§ RECORDS TO PROCESS:
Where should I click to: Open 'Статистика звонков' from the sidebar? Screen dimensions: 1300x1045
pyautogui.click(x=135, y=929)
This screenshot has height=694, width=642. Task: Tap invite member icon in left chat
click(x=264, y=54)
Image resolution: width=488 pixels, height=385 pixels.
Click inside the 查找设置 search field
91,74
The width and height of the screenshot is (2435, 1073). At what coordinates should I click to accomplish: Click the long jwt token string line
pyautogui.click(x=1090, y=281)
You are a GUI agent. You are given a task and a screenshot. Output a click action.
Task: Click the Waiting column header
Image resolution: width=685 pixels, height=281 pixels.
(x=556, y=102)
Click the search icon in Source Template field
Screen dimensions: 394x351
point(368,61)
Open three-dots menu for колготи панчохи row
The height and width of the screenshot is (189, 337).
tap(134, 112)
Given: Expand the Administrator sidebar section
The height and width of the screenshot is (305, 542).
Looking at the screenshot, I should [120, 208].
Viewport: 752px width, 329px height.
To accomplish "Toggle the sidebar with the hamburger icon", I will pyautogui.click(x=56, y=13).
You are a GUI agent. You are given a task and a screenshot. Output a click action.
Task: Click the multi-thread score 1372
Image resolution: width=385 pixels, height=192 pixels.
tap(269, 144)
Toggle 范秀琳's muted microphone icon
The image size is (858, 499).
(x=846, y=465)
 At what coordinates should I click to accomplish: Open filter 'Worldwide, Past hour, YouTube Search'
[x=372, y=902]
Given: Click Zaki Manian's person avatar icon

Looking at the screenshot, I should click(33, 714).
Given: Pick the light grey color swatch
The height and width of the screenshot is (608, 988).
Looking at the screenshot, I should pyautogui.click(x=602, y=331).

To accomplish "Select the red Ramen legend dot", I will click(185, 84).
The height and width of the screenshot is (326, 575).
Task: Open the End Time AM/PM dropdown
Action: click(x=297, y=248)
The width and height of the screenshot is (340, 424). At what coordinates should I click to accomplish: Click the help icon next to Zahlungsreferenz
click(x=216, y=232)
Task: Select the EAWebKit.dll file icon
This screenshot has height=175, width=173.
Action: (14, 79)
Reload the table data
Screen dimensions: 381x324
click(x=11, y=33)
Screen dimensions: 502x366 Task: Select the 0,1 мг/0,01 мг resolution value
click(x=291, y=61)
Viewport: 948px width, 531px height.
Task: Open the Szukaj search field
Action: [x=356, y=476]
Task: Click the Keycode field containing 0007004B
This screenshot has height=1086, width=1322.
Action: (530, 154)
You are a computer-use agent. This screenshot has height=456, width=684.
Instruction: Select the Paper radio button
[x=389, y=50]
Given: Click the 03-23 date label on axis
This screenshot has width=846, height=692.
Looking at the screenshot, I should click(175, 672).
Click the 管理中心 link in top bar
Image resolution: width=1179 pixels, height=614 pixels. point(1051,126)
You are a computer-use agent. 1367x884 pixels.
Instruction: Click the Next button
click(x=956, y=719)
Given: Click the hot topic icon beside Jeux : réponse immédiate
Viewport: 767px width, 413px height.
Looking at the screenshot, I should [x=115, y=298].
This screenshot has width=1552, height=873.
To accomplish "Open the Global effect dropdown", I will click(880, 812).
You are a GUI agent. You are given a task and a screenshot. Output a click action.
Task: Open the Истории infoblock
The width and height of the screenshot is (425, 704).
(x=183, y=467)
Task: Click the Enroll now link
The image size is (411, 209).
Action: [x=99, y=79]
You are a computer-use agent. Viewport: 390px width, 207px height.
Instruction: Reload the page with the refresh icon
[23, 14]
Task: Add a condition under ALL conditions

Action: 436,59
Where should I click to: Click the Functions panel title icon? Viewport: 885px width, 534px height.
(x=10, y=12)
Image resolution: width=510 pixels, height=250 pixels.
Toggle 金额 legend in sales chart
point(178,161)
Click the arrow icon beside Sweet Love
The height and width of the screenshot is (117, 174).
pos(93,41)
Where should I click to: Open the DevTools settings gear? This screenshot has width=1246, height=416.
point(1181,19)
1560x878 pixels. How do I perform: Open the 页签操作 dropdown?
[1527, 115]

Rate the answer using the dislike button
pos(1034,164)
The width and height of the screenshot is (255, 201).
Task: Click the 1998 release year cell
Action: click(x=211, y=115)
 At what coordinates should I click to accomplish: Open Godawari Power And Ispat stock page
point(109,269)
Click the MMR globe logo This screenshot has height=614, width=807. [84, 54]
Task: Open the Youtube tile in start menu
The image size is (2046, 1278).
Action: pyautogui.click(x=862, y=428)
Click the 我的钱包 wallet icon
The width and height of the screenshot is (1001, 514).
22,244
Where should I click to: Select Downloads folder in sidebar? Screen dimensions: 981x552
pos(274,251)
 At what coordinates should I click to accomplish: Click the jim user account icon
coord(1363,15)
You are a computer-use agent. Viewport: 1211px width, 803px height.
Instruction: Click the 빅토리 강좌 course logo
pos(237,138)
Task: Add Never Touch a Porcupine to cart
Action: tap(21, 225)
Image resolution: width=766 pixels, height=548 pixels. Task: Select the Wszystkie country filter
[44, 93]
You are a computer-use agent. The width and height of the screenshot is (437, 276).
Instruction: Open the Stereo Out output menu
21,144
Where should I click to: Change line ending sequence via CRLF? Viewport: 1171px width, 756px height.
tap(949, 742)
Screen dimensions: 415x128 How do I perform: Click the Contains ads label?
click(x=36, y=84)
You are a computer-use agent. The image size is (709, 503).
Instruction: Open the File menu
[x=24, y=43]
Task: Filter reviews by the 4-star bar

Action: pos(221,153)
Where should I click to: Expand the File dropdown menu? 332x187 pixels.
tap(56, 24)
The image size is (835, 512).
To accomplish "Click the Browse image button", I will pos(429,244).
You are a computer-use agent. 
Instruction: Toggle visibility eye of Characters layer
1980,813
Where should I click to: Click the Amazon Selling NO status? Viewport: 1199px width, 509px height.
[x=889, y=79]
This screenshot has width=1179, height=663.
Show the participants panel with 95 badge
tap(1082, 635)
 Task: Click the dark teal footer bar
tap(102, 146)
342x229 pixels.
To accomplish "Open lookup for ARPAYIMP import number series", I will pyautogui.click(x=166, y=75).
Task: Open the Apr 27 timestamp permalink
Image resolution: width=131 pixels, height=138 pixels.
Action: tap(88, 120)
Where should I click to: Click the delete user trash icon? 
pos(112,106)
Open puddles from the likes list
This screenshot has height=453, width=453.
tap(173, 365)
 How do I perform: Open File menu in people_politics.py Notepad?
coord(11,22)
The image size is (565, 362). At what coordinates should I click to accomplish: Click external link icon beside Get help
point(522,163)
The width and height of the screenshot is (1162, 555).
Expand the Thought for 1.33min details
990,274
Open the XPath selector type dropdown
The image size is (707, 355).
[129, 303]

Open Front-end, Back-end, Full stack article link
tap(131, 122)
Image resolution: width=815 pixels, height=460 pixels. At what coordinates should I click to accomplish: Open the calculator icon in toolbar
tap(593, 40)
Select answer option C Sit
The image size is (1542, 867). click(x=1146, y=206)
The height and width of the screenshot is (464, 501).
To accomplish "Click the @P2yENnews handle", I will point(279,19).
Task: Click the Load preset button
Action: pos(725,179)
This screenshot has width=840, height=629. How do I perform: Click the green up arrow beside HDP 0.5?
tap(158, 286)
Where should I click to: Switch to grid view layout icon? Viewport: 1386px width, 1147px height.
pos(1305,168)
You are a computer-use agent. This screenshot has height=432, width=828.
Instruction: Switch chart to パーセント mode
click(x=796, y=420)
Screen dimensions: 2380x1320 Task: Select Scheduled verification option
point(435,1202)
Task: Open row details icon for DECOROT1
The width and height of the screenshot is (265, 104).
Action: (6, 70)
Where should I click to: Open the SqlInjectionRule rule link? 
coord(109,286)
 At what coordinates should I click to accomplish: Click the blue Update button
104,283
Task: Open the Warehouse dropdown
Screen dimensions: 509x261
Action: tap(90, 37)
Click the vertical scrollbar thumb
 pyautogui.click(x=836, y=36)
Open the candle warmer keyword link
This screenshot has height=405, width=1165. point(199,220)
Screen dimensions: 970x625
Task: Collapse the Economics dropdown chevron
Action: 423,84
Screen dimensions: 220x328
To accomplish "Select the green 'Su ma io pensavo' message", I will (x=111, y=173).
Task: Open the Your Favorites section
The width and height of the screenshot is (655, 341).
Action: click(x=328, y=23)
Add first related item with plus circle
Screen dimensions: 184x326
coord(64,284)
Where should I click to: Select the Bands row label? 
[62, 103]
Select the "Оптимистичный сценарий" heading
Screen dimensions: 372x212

§ YOUR GOAL: Arrange the part of the records that opens with the line containing "You are a computer-use agent. The width" and closes with the line containing "coord(11,22)" as a Markdown table with the columns Row and Line. Put a running row number in Row and the line itself in Line, and skip any blank lines.

§ COMPLETE ANSWER:
| Row | Line |
|---|---|
| 1 | You are a computer-use agent. The width and height of the screenshot is (437, 276). |
| 2 | Instruction: Open the Stereo Out output menu |
| 3 | 21,144 |
| 4 | Where should I click to: Change line ending sequence via CRLF? Viewport: 1171px width, 756px height. |
| 5 | tap(949, 742) |
| 6 | Screen dimensions: 415x128 How do I perform: Click the Contains ads label? |
| 7 | click(x=36, y=84) |
| 8 | You are a computer-use agent. The image size is (709, 503). |
| 9 | Instruction: Open the File menu |
| 10 | [x=24, y=43] |
| 11 | Task: Filter reviews by the 4-star bar |
| 12 | Action: pos(221,153) |
| 13 | Where should I click to: Expand the File dropdown menu? 332x187 pixels. |
| 14 | tap(56, 24) |
| 15 | The image size is (835, 512). |
| 16 | To accomplish "Click the Browse image button", I will pos(429,244). |
| 17 | You are a computer-use agent.  |
| 18 | Instruction: Toggle visibility eye of Characters layer |
| 19 | 1980,813 |
| 20 | Where should I click to: Click the Amazon Selling NO status? Viewport: 1199px width, 509px height. |
| 21 | [x=889, y=79] |
| 22 | This screenshot has width=1179, height=663. |
| 23 | Show the participants panel with 95 badge |
| 24 | tap(1082, 635) |
| 25 |  Task: Click the dark teal footer bar |
| 26 | tap(102, 146) |
| 27 | 342x229 pixels. |
| 28 | To accomplish "Open lookup for ARPAYIMP import number series", I will pyautogui.click(x=166, y=75). |
| 29 | Task: Open the Apr 27 timestamp permalink |
| 30 | Image resolution: width=131 pixels, height=138 pixels. |
| 31 | Action: tap(88, 120) |
| 32 | Where should I click to: Click the delete user trash icon?  |
| 33 | pos(112,106) |
| 34 | Open puddles from the likes list |
| 35 | This screenshot has height=453, width=453. |
| 36 | tap(173, 365) |
| 37 |  How do I perform: Open File menu in people_politics.py Notepad? |
| 38 | coord(11,22) |